Last week I had the privilege of speaking before a group of chief audit executives in Atlanta, talking with them about the state of the profession today and the role the CAE does fill—and more importantly, the role he or she should fill—at a large global enterprise. That has been a hot question lately, as you might remember from Compliance Week's previous articles about the future of internal auditing. Let me venture back into that somewhat risky terrain again.

Our conversation (a private event sponsored by software firm BWise) circled around two themes. First, we discussed internal auditing's shift away from inspecting a company's controls, toward scrutinizing the company's risks. Then we pondered whether that shift changes the CAE's role in helping senior management make strategic decisions about the company.

The shift toward risk-based auditing is not exactly news. Through most of the 2000s, internal audit departments were overwhelmed with the Sarbanes-Oxley Act, where they had no time for anything but testing controls over the company's financial reporting. We don't need to recount all the lurid details here, but in the mid-2000s as Corporate America first grappled with SOX compliance, internal audit departments found scads of poor controls and spent several years fixing them. Only by the late 2000s did we see real improvement, with companies disclosing fewer material weaknesses and filing fewer financial restatements.

A funny thing happened, however, on the way to reliable financial reporting: risks proliferated around your company anyway. The financial crisis exposed the threat of counter-party risk, where you might not even know who all your counter-parties are, let alone whether they'll make good on whatever transactions they promised to your company. Earthquakes, nuclear meltdowns, and political upheavals all demonstrated the threat of business continuity risk. Above all, new technology—particularly the rise of wireless devices and cloud computing—drove a huge increase in data security and personnel risk.

For all of those problems (and more), internal auditing's traditional job of testing controls designed to prevent those risks is no longer enough; even a single incident of a control failing to work can devastate your business. As one person in Atlanta said, “You might have a great surveillance program monitoring improper trades at your bank, but it takes only one rogue trader making $2 billion in bad bets to ruin your day.”

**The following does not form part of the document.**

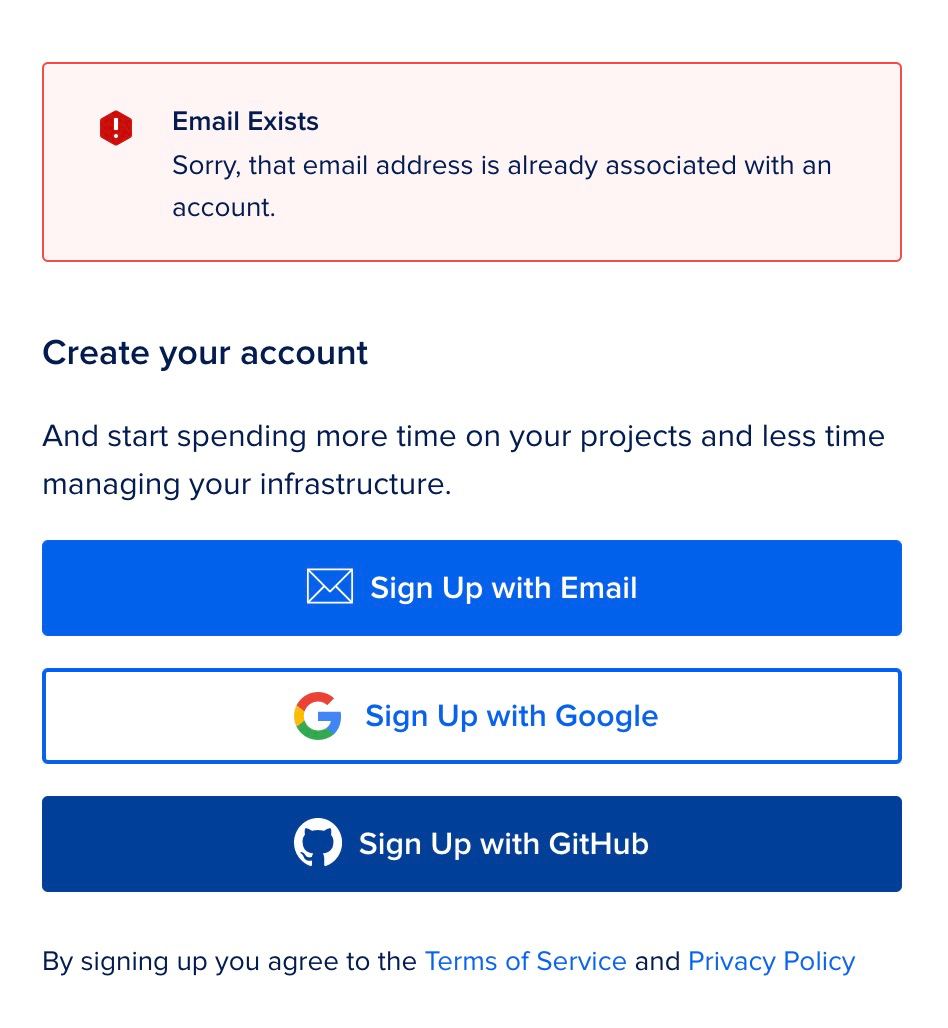Click the 'And start spending more time' text line

click(x=464, y=436)
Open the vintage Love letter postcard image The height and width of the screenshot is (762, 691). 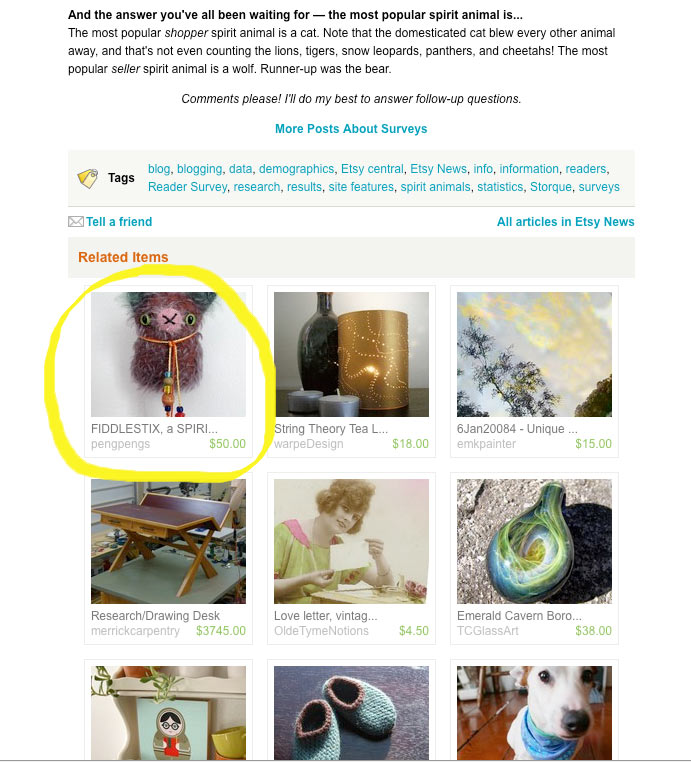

The answer, then, isn't to design ever-more elaborate systems of internal control to prevent those risks, because sooner or later your controls are going fail. Frankly, the more complicated those systems are, the greater the chance that they will fail. Instead, the internal auditing department's job should be about (1) identifying the company's risks; (2) helping to reduce the likelihood of those risks; and (3) helping to ensure that when a risk does strike, it will cause the least disruption possible to the business. Remember that when you hear the consultants talking about “risk-based auditing” and “resilience” and all the related buzzwords, because this is what they mean. You worry about the risk, rather than the control to prevent the risk.

So how is a chief audit executive supposed to lead an internal auditing department in that risk-based context? This is where our Atlanta group grew a bit more uncertain. One speaker was Todd Warren, a senior manager at PwC's Atlanta office who presented some findings from PwC's latest “State of the Internal Audit Profession” study. Two particularly hair-raising statistics: 32 percent of the CAEs surveyed reported “no involvement” in discussions about mergers and acquisitions, and an astonishing 47 percent said the same for discussion about expansion into new geographic markets. Considering that most CEOs count M&A and emerging markets as the two primary sources of revenue growth in coming years, this is not good.

Warren launched into the usual argument that because of this disconnect—that internal auditing needs to play a greater role in risk management, but is consulted too little about the risks that big, strategic decisions may bring—the CAE needs to claim “a seat at the table.” The Institute of Internal Auditors makes this argument too, and there's a lot of sense to it.

Several of the CAEs in the room, however, weren't entirely comfortable with the idea that they should advise on a company's strategic direction. That puts you more in the role of counselor, far from the traditional internal auditing jobs of improving efficiency or assuring that employees follow company policy. For example, if you're going to advise senior managers and the board about risks of expansion into new markets, eventually you may need to tell the CEO that no, selling your best product in China is not a good idea, or that expansion into Russia will cause your anti-corruption risks to soar.

Nobody likes to have those conversations—especially with the boss, and very especially with the board after the boss overrules you. But at least when CAEs have those difficult conversations about sloppy SOX compliance or data security controls, the force of law is on your side. In contrast, difficult conversations about risk and strategy are freighted with ambiguity. Indeed, the objections from the CAEs I met last week were about whether chief audit executives really should act as risk advisers at all. “I'll offer my advice on what a process should be to implement a decision, sure,” one woman said. “But is it really my place as the internal auditor to participate in what the strategic decision is? I'm not sure about that.”

I sense a fundamental tension looming, that as internal auditing moves further and further to a risk-based approach—which is the smart thing to do—the role of the CAE becomes more diplomatic, and even more precarious. Participating in strategic decisions is not easy to do. Not every CAE will have the skill for it.